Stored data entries
<<<<

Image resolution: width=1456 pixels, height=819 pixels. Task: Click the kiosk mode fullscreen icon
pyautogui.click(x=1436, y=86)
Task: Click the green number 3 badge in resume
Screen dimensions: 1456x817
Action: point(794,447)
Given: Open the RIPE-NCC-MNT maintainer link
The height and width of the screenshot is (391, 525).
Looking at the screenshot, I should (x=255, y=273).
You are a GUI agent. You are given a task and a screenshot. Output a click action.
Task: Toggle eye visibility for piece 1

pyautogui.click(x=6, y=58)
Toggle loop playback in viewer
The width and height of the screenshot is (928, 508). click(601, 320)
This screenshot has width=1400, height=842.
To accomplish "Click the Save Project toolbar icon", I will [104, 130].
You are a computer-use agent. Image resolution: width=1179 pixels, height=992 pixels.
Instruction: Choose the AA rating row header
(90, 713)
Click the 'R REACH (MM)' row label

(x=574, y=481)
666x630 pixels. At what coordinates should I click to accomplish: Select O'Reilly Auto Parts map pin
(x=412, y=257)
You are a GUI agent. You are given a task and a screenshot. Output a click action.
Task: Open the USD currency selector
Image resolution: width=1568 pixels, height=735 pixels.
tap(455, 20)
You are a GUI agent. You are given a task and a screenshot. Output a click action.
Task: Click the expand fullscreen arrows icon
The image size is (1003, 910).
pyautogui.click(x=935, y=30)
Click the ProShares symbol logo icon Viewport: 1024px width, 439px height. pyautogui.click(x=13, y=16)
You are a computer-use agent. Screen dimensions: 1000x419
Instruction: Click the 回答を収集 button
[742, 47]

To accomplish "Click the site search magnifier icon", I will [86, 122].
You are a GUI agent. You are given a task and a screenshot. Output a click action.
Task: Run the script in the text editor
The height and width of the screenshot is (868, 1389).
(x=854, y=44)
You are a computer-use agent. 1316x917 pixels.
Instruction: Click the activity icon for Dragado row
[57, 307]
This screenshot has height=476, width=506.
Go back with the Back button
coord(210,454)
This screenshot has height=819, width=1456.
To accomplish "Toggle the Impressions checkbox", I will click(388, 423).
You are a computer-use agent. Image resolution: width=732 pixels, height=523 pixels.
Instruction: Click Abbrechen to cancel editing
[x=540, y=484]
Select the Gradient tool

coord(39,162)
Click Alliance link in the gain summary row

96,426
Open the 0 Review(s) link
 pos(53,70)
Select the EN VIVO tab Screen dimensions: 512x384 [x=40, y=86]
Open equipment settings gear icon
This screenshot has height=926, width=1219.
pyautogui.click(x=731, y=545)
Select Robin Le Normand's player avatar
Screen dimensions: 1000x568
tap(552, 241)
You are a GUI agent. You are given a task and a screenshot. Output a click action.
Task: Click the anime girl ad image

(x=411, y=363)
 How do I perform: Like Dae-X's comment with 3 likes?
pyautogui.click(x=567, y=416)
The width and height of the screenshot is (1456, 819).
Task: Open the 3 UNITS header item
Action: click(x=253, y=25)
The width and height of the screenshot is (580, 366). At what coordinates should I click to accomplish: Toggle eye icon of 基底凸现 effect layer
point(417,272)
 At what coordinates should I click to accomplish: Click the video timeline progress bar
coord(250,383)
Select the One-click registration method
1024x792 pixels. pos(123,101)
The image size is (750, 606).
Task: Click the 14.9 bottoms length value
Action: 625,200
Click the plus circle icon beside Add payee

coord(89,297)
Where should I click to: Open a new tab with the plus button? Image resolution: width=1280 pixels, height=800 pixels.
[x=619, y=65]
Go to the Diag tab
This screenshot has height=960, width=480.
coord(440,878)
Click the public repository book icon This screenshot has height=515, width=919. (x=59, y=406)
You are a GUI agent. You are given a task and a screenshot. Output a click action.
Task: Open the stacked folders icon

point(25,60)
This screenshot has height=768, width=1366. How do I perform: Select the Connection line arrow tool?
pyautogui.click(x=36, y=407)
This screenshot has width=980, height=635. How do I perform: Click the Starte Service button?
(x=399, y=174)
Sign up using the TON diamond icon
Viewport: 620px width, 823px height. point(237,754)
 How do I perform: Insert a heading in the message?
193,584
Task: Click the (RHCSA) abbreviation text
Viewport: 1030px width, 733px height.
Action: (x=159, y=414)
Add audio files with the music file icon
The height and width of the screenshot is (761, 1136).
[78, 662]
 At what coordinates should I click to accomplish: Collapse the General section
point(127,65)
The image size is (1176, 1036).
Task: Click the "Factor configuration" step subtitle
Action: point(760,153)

>>>>

# Instructions to follow
Copy all the lines from the data above that hold the word "will".

# Answer to this problem
To accomplish "Click the Save Project toolbar icon", I will [104, 130].
To accomplish "Click the site search magnifier icon", I will [86, 122].
To accomplish "Toggle the Impressions checkbox", I will click(388, 423).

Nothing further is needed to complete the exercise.